The DIY 'supergroup' formed in 2012, respected players on a young, queer, East London scene that counted basement venue Power Lunches (RIP) as its hub. Their sound - kinetic, minimalist dance-punk inspired by the likes of ESG, Gang of Four, Slits and Au Pairs - has won them glowing press from all quarters (NME, Pitchfork, NPR), impressive co-signs (Sleater-Kinney's Corin Tucker is a fan) and a loyal, cross-continent following accrued over three, acclaimed albums: self-released debut Consumer Complaints , a short-run, DIY-distributed release that sold out in a matter of months and was subsequently reissued by FatCat; Why Choose [2015, FatCat], which saw the band touring the States for the first time; and The Official Body [2018, FatCat] - produced by indie pop legend Edwyn Collins - which bagged the threesome a main stage slot at San Francisco Pride 2018 and a coveted publishing deal with Sub Pop.

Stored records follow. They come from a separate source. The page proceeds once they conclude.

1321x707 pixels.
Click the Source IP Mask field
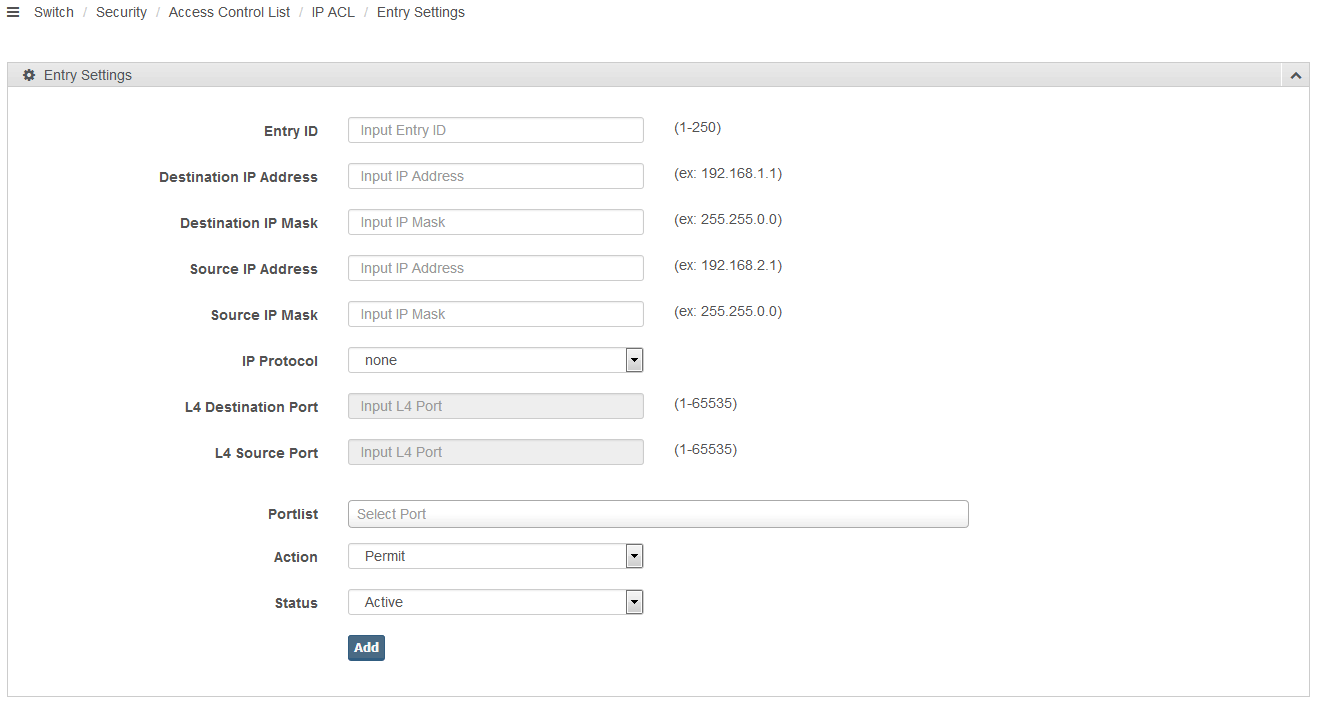(495, 314)

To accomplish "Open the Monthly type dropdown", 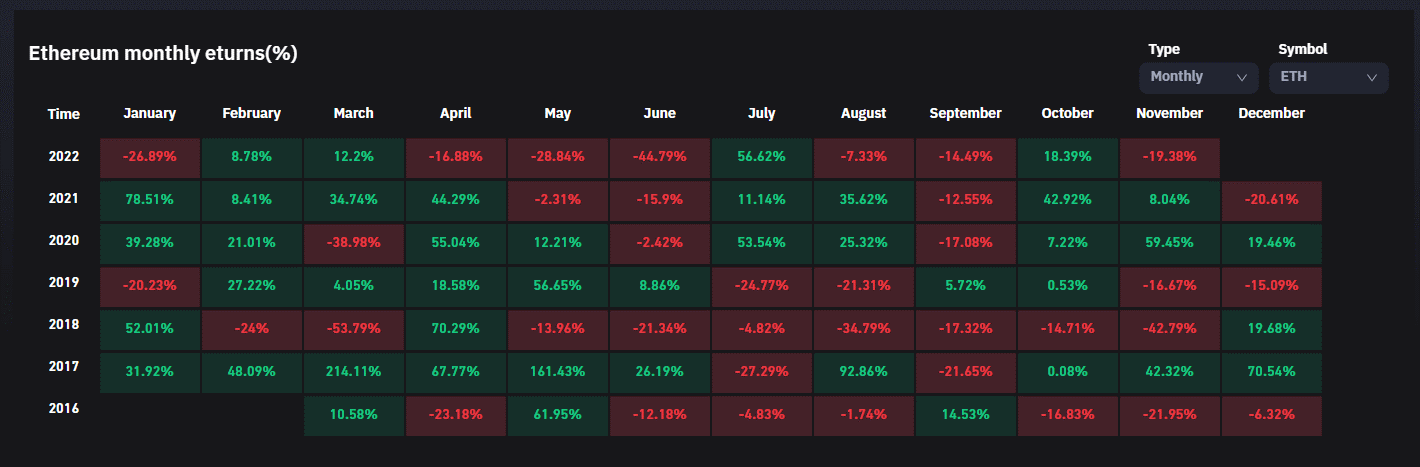I will (x=1198, y=77).
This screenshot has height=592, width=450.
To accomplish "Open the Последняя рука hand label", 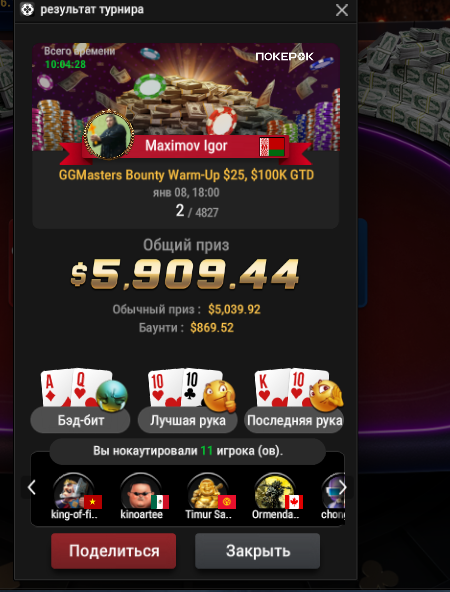I will coord(294,420).
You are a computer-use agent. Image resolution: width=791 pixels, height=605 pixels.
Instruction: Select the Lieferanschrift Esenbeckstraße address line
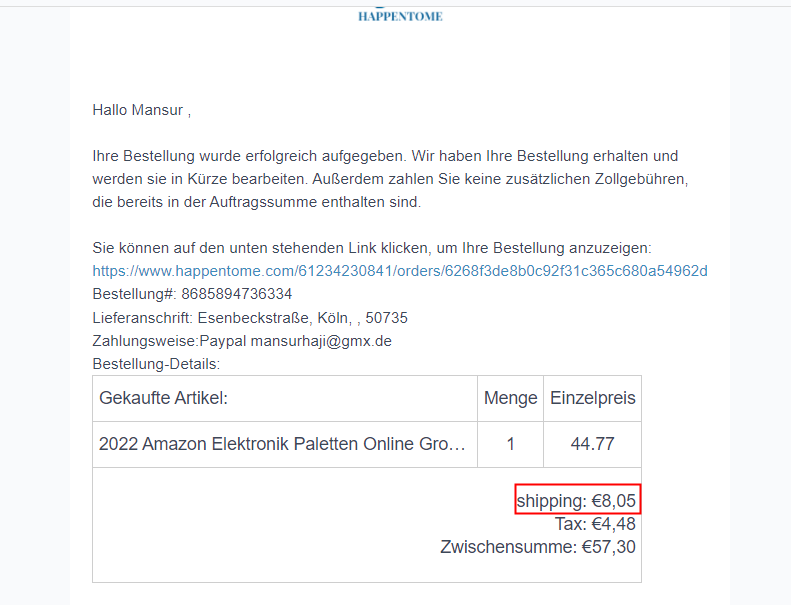pyautogui.click(x=250, y=318)
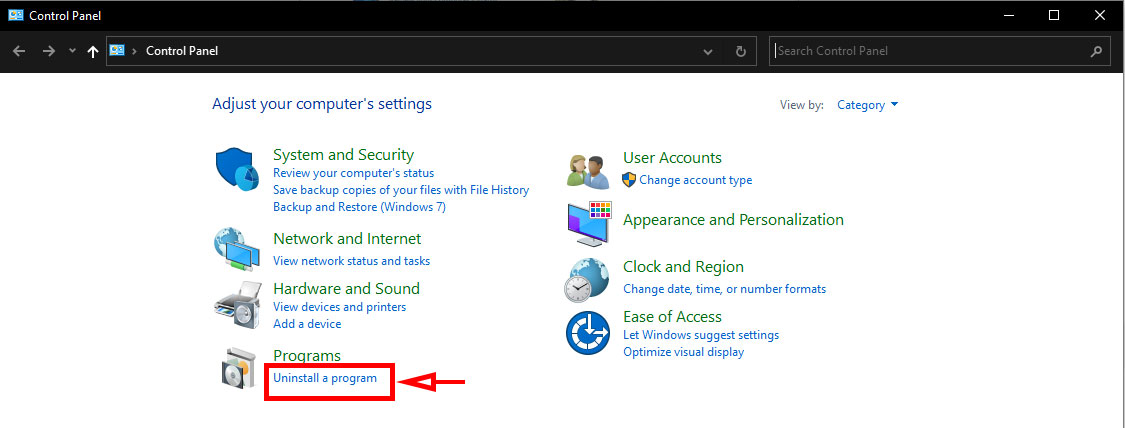Image resolution: width=1125 pixels, height=428 pixels.
Task: Click the refresh button in address bar
Action: 740,51
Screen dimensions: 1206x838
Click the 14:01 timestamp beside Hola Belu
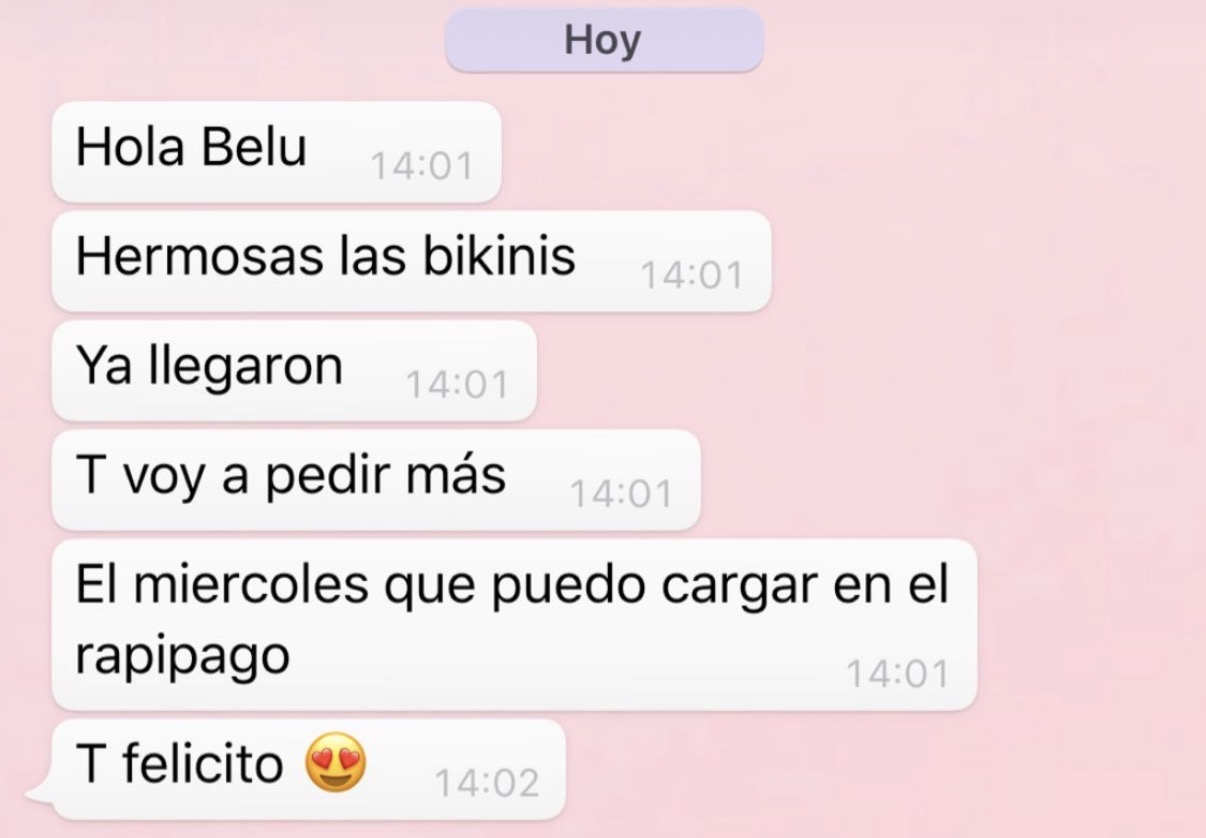(421, 166)
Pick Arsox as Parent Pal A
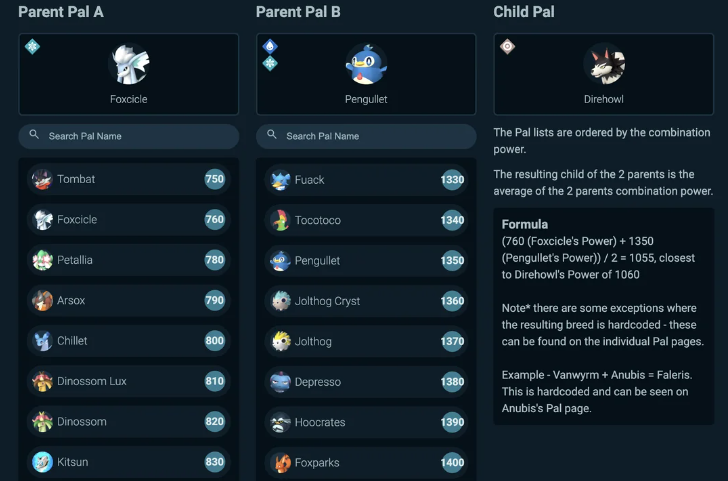Screen dimensions: 728x481 129,300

For "All Or Nothing", they teamed up with US-based producer Davey Warsop to record, shifting their stripped-down ethos to one that took a leap into pop production. Talking Heads, YYYs, Bronski Beat and LCD Soundsystem are among the artists to feature on the production inspiration playlist the band created for Nick Sylvester, who mixed the record, in Los Angeles.
Along with cleaner, new production values, "All Or Nothing" sees Shopping experiment further with the sonic additions that coloured "The Official Body." Jubilantly '80s synths and electronic percussion add new textures to their signature minimalist dynamic.
Four albums in, Shopping are as committed and focused as ever, regardless of any distance. "We found ourselves singing about being true to yourself, in an often binary and belligerent digital age, and reclaiming agency when it feels like our personal freedom and privacy is constantly eroding." In an era dominated by spin and surveillance, "All Or Nothing" invites us to remember what really moves us, in dance and in life.